Der Internetauftritt der Stadt Miltenberg ist bei jedem Besuch eine Überraschung. Inzwischen hat die Verwaltung in Miltenberg (oder unser Bürgermeister?) entschieden, die Bürger dürfen doch wieder wissen, wann unser Stadtrat und seine Ausschüsse tagen. Der Terminkalender ist nicht mehr leer.

 

Irgendwie scheinen Informationen auf der Seite der Stadt aber nach dem Zufallsprinzip freigeschaltet zu werden. Gestern wollte ich etwas nachsehen, es gab nur eine leere Seite. Heute waren diese Informationen wieder sichtbar.

 

Wie man Datenquellen so verwaltet, dass Verlinkungen dauerhaft funktionieren, hat dort wohl auch noch keiner gelernt. Links auf Informationen bei der Stadt funktionieren schon nach wenigen Monaten nicht mehr. Könnte natürlich auch Absicht sein, ich vermute aber eher, Unfähigkeit.

 

Die neue Seite funktioniert auf dem I-Pad immer noch nicht richtig. Alles irgendwie unbefriedigend. Einen stabilen, für alle Endgeräte funktionierenden Internetauftritt hinzukriegen, kann doch nicht so schwierig sein.

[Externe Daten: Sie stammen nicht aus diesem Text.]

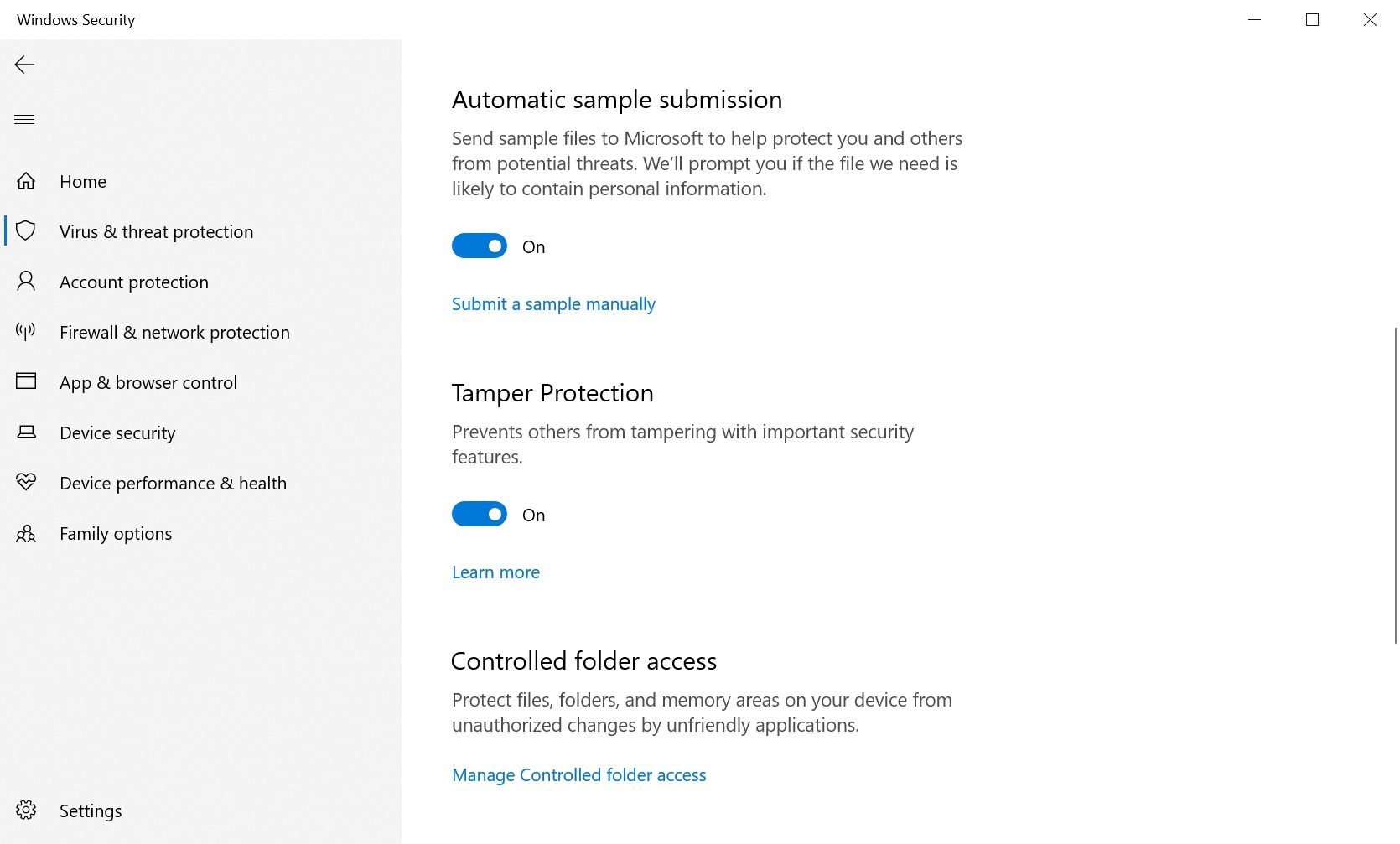Click the Family options people icon
Image resolution: width=1400 pixels, height=844 pixels.
[x=26, y=534]
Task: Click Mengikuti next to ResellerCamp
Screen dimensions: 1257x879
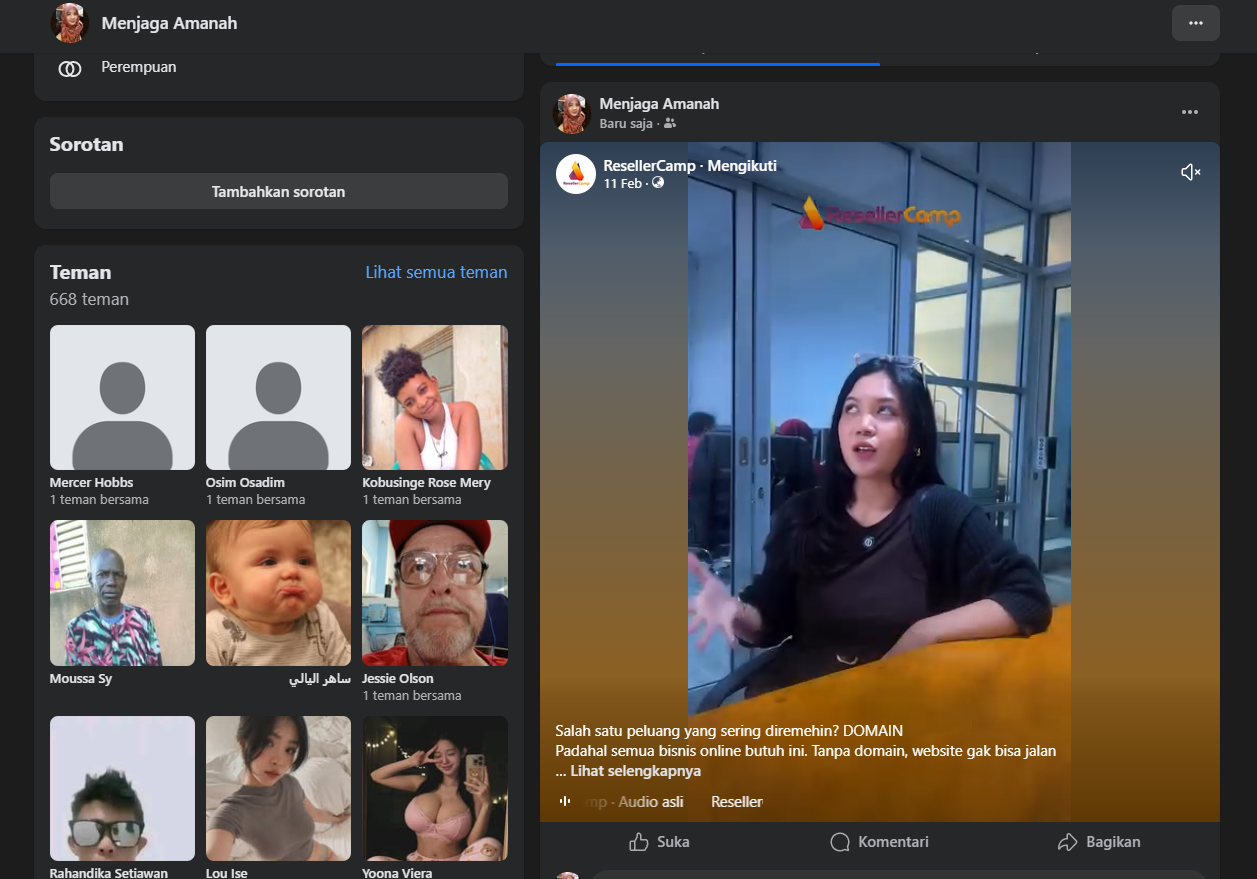Action: (742, 165)
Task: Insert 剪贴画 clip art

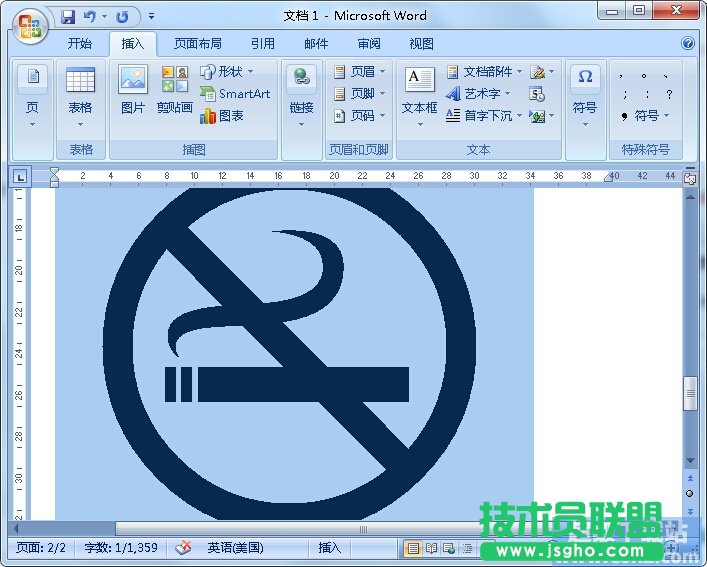Action: pos(174,90)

Informationen in Bayern schwer zu bekommen

Wenn man mal kurz was nachsehen will, hat man bei der Verwaltung in Bayern oft das "Nachsehen", man findet nichts. Wahlergebnisse Kommnalwahlen? Selbst der Landkreis meint, die Ergebnisse 2014 reichen. Ältere Daten? Braucht der Bürger nicht. Komisch nur, dass dies Verantwortliche kurz hinter der Landesgrenze anders sehen.

 

In ganz Europa wird das Thema Open-Data vorangetrieben. Es gibt ein EU-Portal, ein Bundesportal, nur aus Bayern findet man dort nichts oder fast nichts. Bayern gönnt sich übrigens ein eigenes Portal, steht nur fast nichts drin. Ein Placebo? Flugtaxis? Weltraumprogramm? Vielleicht sollte sich auch mal jemand um ganz triviale Dinge kümmern, die dem Bürger nützen. Allerdings nennt sich das Transparenz, das können wir in Bayern eigentlich nicht brauchen.